REQUIRED ACTION:
Return the data exactly, but only from the line containing "Given: Open the Tri par défaut dropdown" through its last line.

START INPUT MATERIAL

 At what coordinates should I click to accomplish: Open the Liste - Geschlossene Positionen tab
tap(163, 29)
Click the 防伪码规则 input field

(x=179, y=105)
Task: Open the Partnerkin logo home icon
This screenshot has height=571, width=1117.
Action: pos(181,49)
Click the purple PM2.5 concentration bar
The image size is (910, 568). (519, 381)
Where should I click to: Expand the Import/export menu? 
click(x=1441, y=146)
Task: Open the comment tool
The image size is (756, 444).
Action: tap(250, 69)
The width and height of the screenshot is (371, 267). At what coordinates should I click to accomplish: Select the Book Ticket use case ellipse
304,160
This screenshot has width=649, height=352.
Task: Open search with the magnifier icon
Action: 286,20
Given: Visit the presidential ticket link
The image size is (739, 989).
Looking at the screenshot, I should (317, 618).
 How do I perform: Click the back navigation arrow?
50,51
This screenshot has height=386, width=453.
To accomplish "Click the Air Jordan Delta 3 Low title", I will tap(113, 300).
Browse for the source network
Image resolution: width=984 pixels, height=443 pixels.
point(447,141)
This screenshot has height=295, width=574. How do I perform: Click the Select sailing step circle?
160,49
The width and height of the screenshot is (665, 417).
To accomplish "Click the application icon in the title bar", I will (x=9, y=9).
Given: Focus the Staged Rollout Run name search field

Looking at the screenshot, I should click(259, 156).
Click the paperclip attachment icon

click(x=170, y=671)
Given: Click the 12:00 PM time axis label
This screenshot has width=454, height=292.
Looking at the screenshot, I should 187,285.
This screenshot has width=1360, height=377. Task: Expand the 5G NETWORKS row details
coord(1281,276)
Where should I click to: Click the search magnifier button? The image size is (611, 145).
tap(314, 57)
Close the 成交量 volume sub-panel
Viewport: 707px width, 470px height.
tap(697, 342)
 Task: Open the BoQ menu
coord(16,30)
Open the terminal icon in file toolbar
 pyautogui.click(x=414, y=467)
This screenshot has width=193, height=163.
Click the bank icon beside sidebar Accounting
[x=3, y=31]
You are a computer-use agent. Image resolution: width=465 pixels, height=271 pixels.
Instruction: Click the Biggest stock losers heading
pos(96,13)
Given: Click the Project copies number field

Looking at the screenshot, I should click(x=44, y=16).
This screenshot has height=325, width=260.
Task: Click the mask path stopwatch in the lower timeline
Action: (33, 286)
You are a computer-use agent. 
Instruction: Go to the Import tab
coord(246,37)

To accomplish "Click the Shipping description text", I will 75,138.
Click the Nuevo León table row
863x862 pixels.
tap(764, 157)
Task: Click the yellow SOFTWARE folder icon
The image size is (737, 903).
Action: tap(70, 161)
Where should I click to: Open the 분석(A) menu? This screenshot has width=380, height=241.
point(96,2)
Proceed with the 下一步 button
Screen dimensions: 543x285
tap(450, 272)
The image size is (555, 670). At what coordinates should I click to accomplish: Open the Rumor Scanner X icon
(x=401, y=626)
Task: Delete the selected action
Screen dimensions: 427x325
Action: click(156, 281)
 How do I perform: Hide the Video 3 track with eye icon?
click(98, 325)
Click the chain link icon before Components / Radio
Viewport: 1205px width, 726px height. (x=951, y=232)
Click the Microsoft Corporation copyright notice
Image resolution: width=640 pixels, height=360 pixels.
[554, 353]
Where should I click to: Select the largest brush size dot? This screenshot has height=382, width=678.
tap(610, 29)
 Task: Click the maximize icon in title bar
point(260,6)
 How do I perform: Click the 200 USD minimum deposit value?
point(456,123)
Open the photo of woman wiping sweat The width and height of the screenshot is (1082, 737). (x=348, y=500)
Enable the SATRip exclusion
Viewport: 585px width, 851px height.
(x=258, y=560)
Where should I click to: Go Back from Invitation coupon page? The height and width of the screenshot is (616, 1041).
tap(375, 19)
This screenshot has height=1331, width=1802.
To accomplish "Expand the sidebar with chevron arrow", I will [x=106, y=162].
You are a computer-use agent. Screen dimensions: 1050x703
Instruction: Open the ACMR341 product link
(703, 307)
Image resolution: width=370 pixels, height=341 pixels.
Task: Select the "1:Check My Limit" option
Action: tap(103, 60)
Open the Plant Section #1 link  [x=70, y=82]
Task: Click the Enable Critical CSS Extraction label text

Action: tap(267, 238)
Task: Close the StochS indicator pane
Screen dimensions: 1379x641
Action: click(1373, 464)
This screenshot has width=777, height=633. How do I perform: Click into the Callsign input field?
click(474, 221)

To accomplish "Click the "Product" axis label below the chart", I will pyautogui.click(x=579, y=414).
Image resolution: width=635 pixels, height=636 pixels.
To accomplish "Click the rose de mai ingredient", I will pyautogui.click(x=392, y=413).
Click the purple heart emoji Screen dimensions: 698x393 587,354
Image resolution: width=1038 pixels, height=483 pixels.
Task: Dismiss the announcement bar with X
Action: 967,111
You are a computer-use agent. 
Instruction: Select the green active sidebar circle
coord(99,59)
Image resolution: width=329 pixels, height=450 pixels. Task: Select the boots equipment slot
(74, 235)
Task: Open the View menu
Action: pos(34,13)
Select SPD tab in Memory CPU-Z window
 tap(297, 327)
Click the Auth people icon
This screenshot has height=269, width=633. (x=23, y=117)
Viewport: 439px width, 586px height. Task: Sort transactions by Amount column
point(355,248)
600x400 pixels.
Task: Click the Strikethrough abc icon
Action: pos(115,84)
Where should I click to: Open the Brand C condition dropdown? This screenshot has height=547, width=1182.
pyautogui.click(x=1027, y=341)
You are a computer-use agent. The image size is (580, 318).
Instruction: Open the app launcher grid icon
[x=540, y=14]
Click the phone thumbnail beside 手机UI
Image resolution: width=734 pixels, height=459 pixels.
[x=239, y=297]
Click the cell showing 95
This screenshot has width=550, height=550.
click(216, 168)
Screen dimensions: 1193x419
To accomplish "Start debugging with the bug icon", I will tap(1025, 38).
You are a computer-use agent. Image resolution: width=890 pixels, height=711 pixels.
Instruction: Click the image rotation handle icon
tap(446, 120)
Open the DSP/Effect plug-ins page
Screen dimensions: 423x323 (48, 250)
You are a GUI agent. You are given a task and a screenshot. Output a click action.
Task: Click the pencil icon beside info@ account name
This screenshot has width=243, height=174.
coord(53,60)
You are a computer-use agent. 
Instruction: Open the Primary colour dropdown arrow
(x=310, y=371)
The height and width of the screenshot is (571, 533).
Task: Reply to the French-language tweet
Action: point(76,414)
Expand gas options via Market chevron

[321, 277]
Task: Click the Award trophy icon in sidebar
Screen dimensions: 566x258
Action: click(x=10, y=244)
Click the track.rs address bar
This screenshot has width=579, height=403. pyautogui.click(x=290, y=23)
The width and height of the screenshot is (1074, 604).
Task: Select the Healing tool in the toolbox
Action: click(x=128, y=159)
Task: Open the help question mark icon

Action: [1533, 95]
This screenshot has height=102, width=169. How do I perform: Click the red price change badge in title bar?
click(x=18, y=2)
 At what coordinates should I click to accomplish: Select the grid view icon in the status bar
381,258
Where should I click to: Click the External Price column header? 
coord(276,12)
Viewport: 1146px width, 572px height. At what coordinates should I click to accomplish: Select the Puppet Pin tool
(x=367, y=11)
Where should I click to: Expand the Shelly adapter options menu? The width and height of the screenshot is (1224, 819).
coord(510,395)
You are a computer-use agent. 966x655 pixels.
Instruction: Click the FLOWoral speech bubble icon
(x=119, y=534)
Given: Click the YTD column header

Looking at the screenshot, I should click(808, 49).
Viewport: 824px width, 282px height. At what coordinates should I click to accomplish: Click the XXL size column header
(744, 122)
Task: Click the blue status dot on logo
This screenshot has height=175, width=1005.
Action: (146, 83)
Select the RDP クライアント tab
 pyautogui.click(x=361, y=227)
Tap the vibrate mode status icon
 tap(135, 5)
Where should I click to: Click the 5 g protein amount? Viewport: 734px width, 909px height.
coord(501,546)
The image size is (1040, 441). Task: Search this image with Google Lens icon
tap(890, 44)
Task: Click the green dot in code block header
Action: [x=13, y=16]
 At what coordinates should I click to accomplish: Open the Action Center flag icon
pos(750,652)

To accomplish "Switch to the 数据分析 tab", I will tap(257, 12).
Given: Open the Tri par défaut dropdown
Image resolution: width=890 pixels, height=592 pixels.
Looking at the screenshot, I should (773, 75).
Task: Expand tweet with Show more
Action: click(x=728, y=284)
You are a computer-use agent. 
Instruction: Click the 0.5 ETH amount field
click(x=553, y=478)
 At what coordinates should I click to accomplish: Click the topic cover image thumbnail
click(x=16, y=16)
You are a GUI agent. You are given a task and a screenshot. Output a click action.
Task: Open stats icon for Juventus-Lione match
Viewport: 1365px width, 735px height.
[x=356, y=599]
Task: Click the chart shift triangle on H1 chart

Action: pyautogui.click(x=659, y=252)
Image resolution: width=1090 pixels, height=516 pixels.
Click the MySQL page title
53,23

END INPUT MATERIAL

RESULT FOR THIS EXERCISE:
Given: Open the Tri par défaut dropdown
Image resolution: width=890 pixels, height=592 pixels.
Looking at the screenshot, I should (773, 75).
Task: Expand tweet with Show more
Action: click(x=728, y=284)
You are a computer-use agent. 
Instruction: Click the 0.5 ETH amount field
click(x=553, y=478)
 At what coordinates should I click to accomplish: Click the topic cover image thumbnail
click(x=16, y=16)
You are a GUI agent. You are given a task and a screenshot. Output a click action.
Task: Open stats icon for Juventus-Lione match
Viewport: 1365px width, 735px height.
[x=356, y=599]
Task: Click the chart shift triangle on H1 chart

Action: pyautogui.click(x=659, y=252)
Image resolution: width=1090 pixels, height=516 pixels.
Click the MySQL page title
53,23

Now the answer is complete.